PennSound Congratulates Keith Waldrop

Posted 11/19/2009


All of us at PennSound send the heartiest of congratulations to Keith Waldrop, who won the National Book Award in Poetry this week for his collection, Transcendental Studies: A Trilogy.

The National Book Foundation's citation hails Waldrop, noting: "If transcendental immanence were possible, it would be because Keith Waldrop had invented it; he's the only one who could — and in Transcendental Studieshe has. These three linked series achieve a fusion arcing from the Romantic to the Postmodern that demonstrates language's capacity to go to extremes — and to haul daily lived experience right along with it: life imitates language, and when language becomes these poems, life itself gets more various, more volatile, more vital." You can read more about the award and Waldrop on The National Book Foundation's website, and if you haven't already checked out Waldrop's PennSound author page — including the new Kelly Writers House reading and Close Listening programs we mentioned earlier this week — then you'll definitely want to do so now.

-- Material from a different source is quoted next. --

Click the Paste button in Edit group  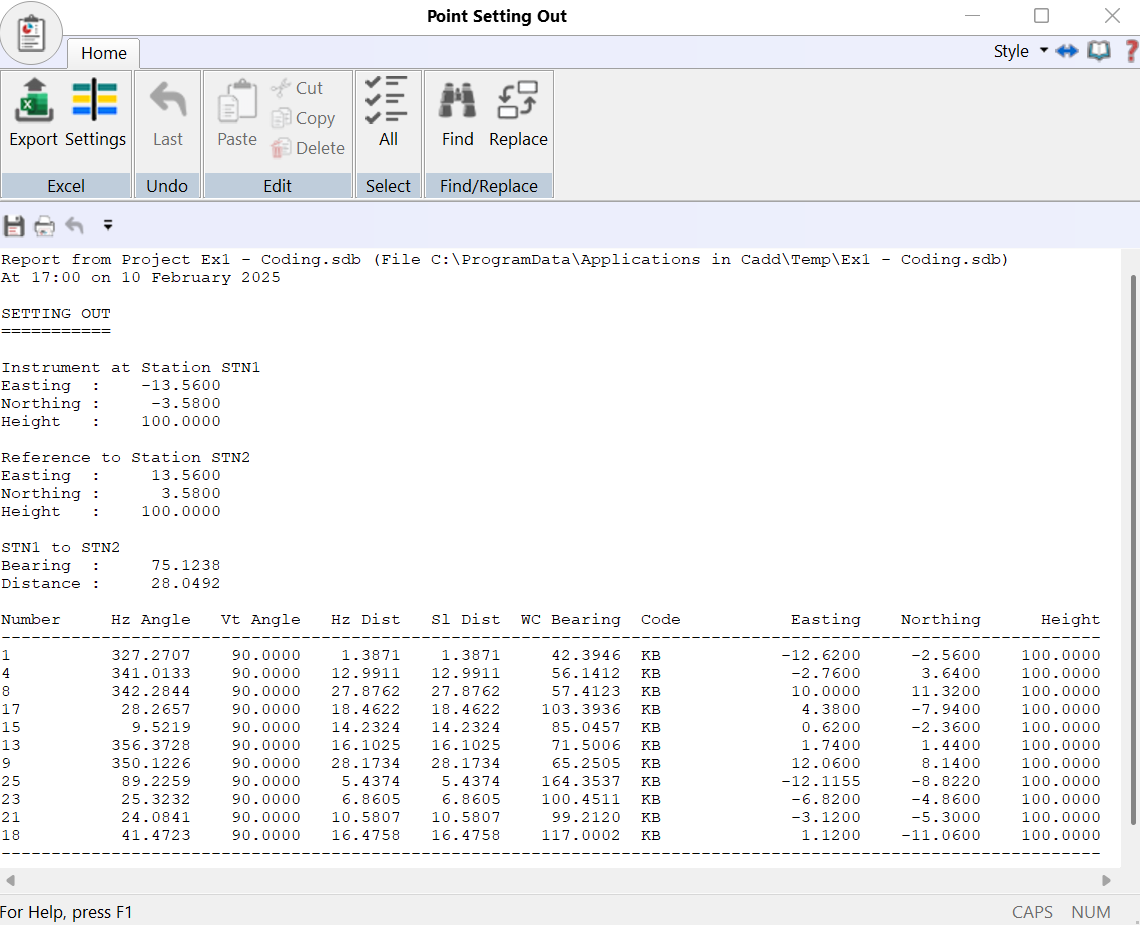[237, 113]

Of course, Waldrop's win means that two excellent collections by writers near and dear to both PennSound and our many listeners — Rae Armantrout's Versed and Ann Lauterbach's Or to Begin Again — did not win. Nevertheless, we congratulate them on being part of a particularly exciting and broad-minded list of finalists, and reiterate our wish that all three could have won. While we're issuing fantasy proclaimations for prestigeous literary awards, could we get a Nobel Prize in Literature for John Ashbery as well?